Après le petit-déjeuner durant lequel Théo n'a rien avalé, il écoute à demi-mot son double qui lui expose son plan :

— Nous allons nous rendre au Grand Rassemblement, rare moment où Lui apparaît. Il va faire son discours annuel. Je fais partie du groupe de sécurité qui protège Lui. Tu vas me remplacer. Je pourrais ainsi organiser en coulisse une rencontre. C'est compris ?

— Qu'est-ce que je dois faire ?

— Rien, tu prendras mon poste et tu ne bougeras plus. Tu dois juste prévenir tout débordement.

— Mais si çela arrive je fais quoi ? Demande Théo inquiet.

— Tiens prends cette matraque et suis moi. On va être en retard.

Une matraque, un peu léger en cas de débordement ou de violence, pense t-il. Néammoins, à cet instant précis, il a très envie de l'utiliser sur son double. Sa main moite l'empoigne avec force. Il est juste derrière son double qui ouvre la porte à clés. Il veut le fracasser mais n'y arrive pas, son courage a pris la fuite. De toute façon, il est trop tard, la porte s'ouvre sur le couloir bruyant. Des va et vient infernaux lui rappellent qu'il n'est pas seul avec son double dans ce monde. Ce n'est pas dans ses habitudes d'être content de voir des gens, pourtant là maintenant il aimerait leur crier à l'aide. Cependant, il en est incapable. Quelles en seraient les conséquences dans ce monde de dingue ? Alors, il suit son double bêtement. C'est pour lui, une humiliation de devoir suivre son bourreau comme une ombre et le tout sans rien dire. Son double ne le lâche pas d'un œil. Il le prend par le bras et le dirige vers l'entrée d'une grande salle où une foule d'hommes et femmes s'aggrandit. Ils rejoignent d'autres hommes grenouilles réunis en cercle en plein milieu de la foule. Personne ne s'est rendu compte de sa présence, tous ont l'air concentré à leur tache. Un des hommes crie aux autres « à vos postes !» et chacun s’exécute comme de bons petits soldats bien disciplinés. Les hommes grenouilles se dispersent dans toute la salle. Théo se fait diriger par son double qui l'emmène à droite de la salle :

— Tu restes là, tu gardes ta matraque en main et tu attends que je reviennes te chercher, ok ?

— Ok mais….

Théo n'a pas le temps de finir sa phrase, son double l'a déjà abandonné à son propre sort. Il le voit se faufiler au milieu de la foule. Il ne sait pas s'il vient de rêver pourtant il a l'impression d'avoir vu un pistolet dans la main de son double. Plutôt étrange car tous les hommes grenouilles portent leur arme à la taille.

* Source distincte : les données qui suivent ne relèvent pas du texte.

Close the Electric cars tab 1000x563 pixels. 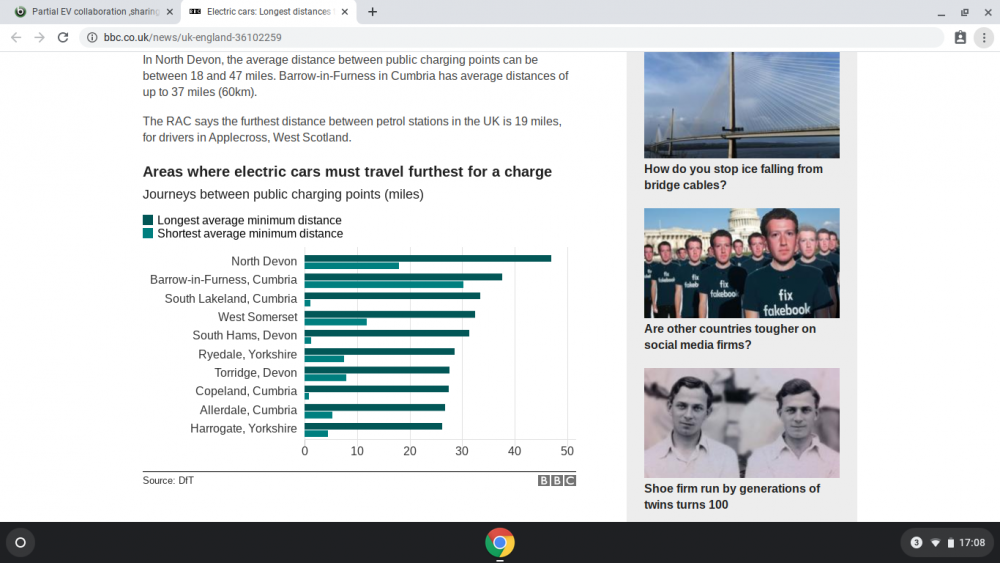(344, 11)
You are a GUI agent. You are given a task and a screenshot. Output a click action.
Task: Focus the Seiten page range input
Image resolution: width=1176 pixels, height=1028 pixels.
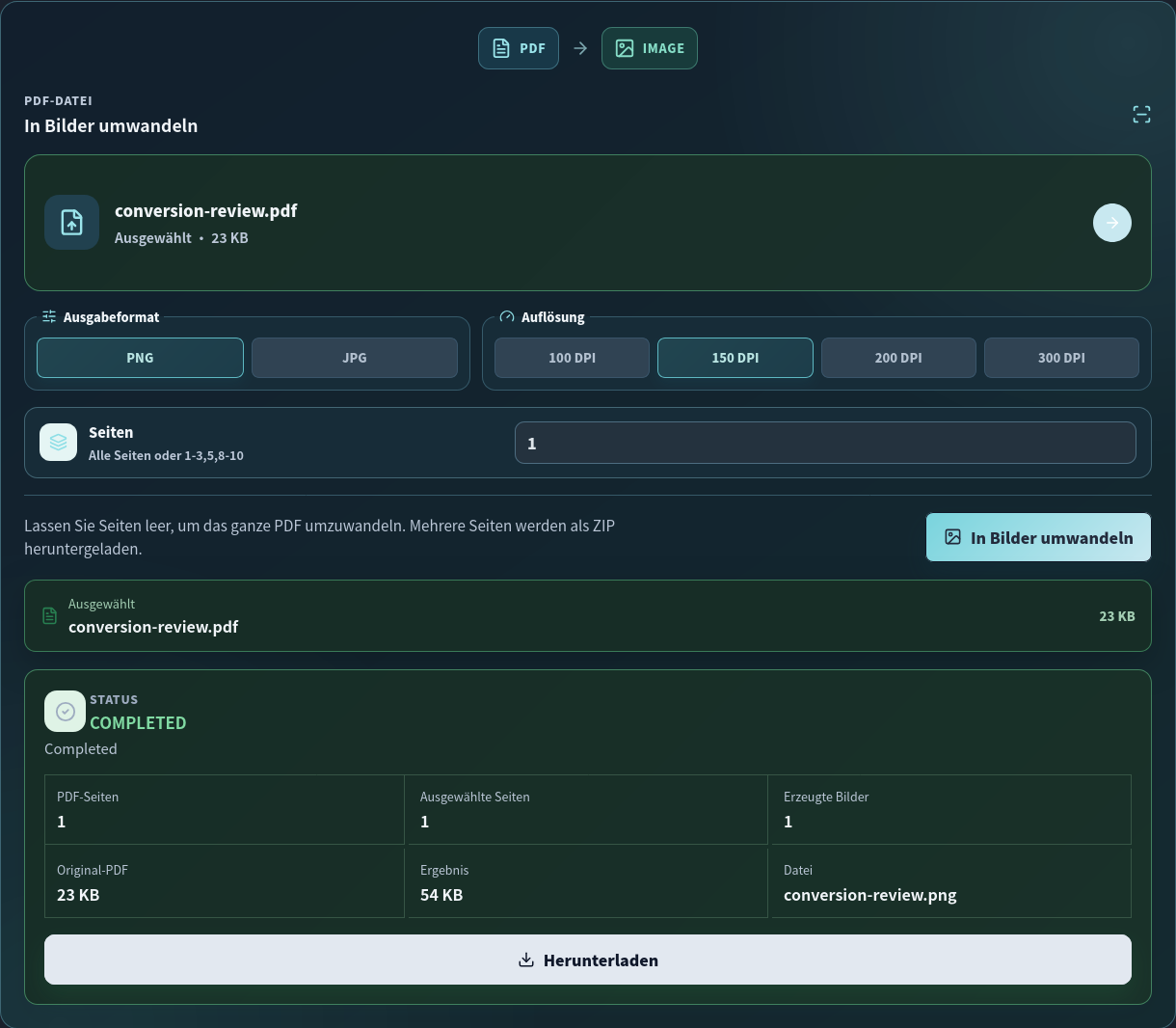[x=825, y=443]
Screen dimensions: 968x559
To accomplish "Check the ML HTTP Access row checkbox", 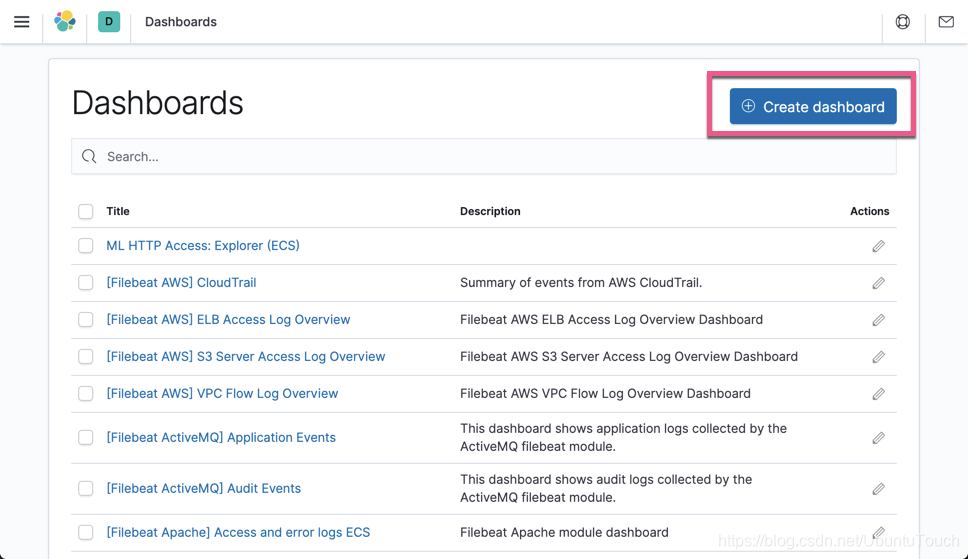I will [x=86, y=246].
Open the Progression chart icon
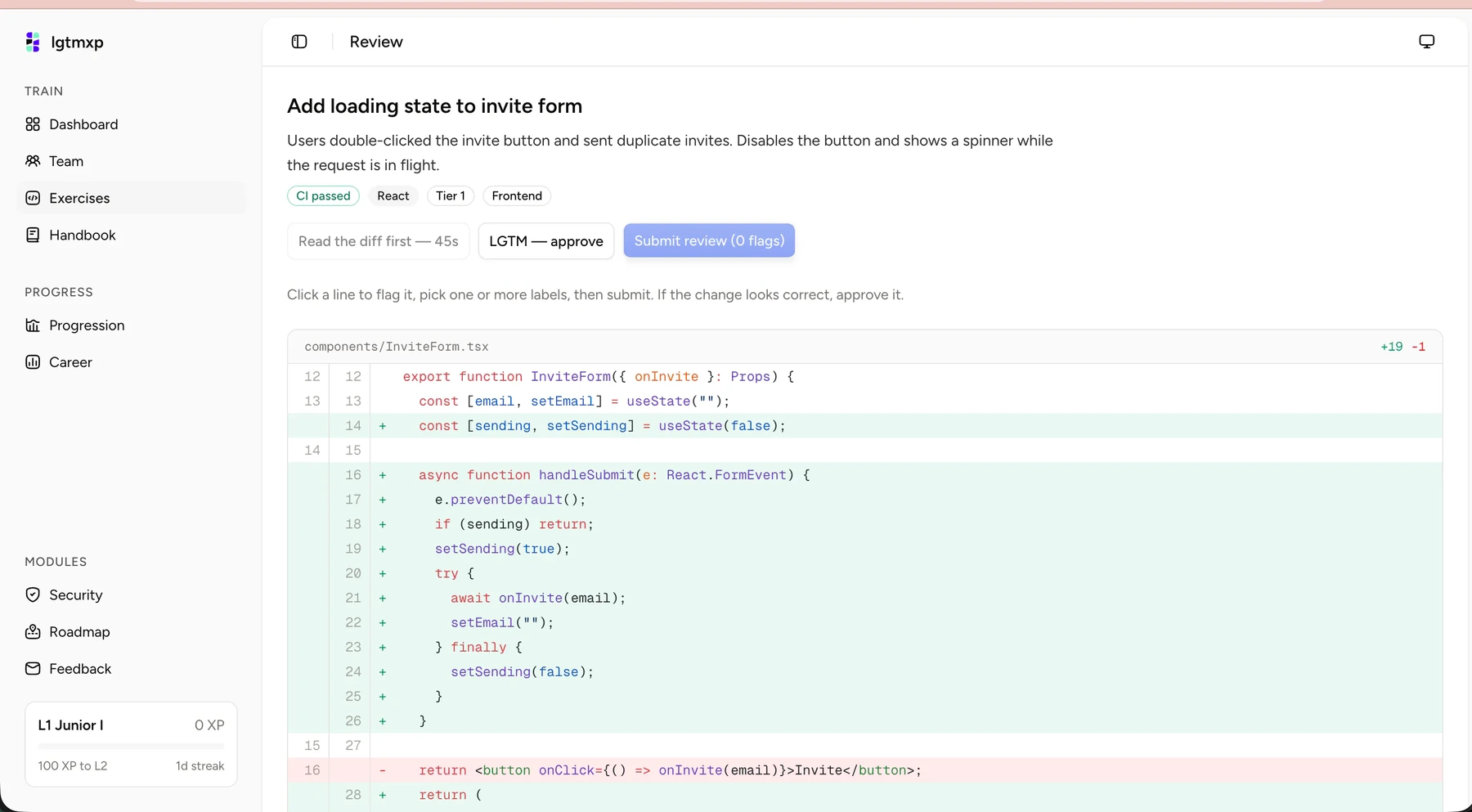 (x=33, y=325)
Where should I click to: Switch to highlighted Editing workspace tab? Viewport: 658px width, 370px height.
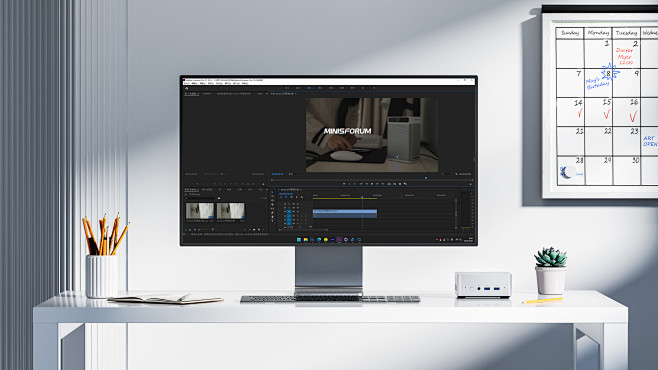point(309,88)
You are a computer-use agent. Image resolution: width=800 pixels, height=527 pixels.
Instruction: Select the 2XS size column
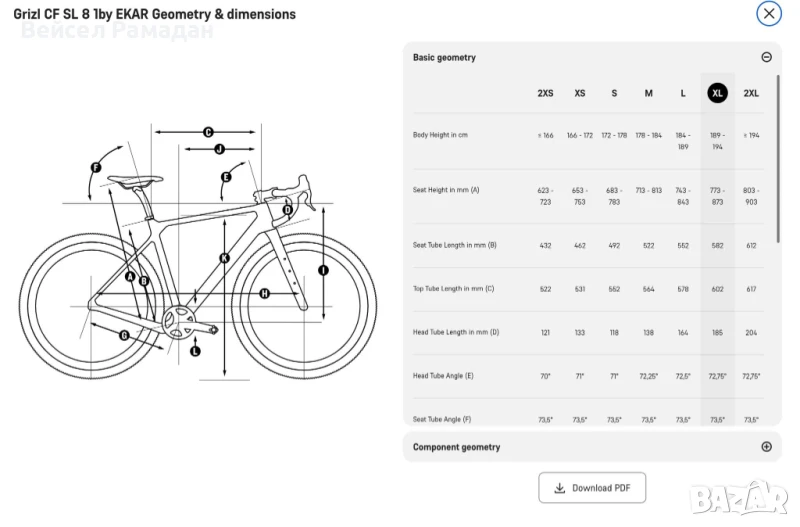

Soudain, la lumière se tamise dans la salle et des projecteurs dirigent leurs faisceaux lumineux vers la grande scène. Une musique d'orchestre se met à jouer. Un homme avec des cheveux poivre et sel et un masque noir fait son entrée. Une longue barbe blanche tressée tombe jusqu'à sa glotte. Il est habillé très chic. Son costume noir vêtue d'une redingote de la même couleur arpente une croix blanche. Sa tête est orné d'un chapeau haut de forme noir avec un liséré or. Il est suivi par deux hommes-grenouilles qui l'invitent à rejoindre le pupitre situé au centre de la scène. Théo le regarde avec admiration. Est-ce que Lui est son grand oncle ? Il aimerait tant lui poser la question. Il compte sur son double pour rencontrer avec Lui comme convenu. Bien sur, il doute de plus en plus de sa sincérité. D'ailleurs, il ne sait pas où est passé son double, il a disparu. Lui se racle la gorge et prend la parole :

— Mes chers compagnons, je suis heureux de vous parler. Je tiens d'abord à vous remercier de participer à la préservation du monde parfait que nous avons construit ensemble. La paix est notre unique letmotiv. Bien sur il y aura toujours des réfractaires, des rebelles qui ne comprennent pas le sens d'un monde juste, pacifique et parfait et qui nous obligent à user de moyens radicaux qui nous attriste. Mais pour qu'il y ait perfection ne doit-on pas éliminer ce qui fait défaut ? Je sais que vous me comprenez, vous agissez pour le bien…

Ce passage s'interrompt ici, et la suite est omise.